Estimates of disease-specific incidence, prevalence and mortality specified by age are important information factors for estimating the burden of disease. Publications on prevalence estimates from the population-based registry generally consider all people with a past diagnosis of cancer as prevalent cases without taking into account the possibility of getting better. But today, many cancer patients are actually cured of the disease. It is therefore important to take recovery into account in the estimates of prevalence.

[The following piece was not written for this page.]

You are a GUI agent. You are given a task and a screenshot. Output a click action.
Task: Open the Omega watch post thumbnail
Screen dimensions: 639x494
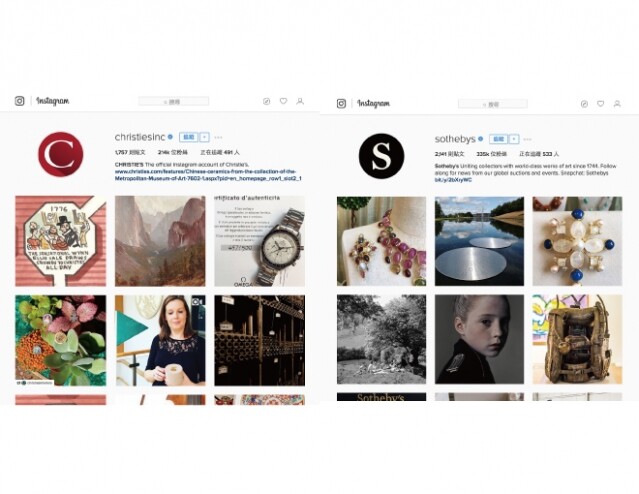[x=260, y=241]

In this work three methods of estimating age-specific prevalence are presented, two of which allow us to estimate age-specific prevalence of non recovery. On the one hand, thanks to a four-state stochastic model and Poisson process, expressions of age-specific prevalence and non recovery prevalence can be built. From these expressions and using an actuarial method of estimation, this leads to the Transition Rate Method (TRM) (the first approach). Moreover, assuming the rare disease and using a parametric method of estimation, this leads to the Parametric Model (PM) (the second approach). On the other hand, the Counting Method (CM) is presented. Contrary to the other method, transition rate estimates are not required. The Counting Method counts all subjects who are known to have survived for a certain calendar time t and adds an estimate of the number of survivors among those who were alive or lost from follow-up before t.
In section 1, the concept of recovery is defined. The definitions of age-specific prevalence and non recovery prevalence are also outlined. One approach is to use data from disease registries to estimate various intensity functions. A second approach [CD97] is to use data from disease registries to estimate age-specific incidence and relative survival. In both approaches, prevalence and non recovery prevalence are thus determined. A third approach the counting method [GKMS99] [FKMN86], estimates the number of disease survivors in the population. These methods are described in section 2. In section 3, the application of these models is illustrated using data from the Surveillance, Epidemiology, and End Results [SEERD03] colorectal Cancer Registry in Connecticut. Colorectal cancer is the second most common cancer in developed countries.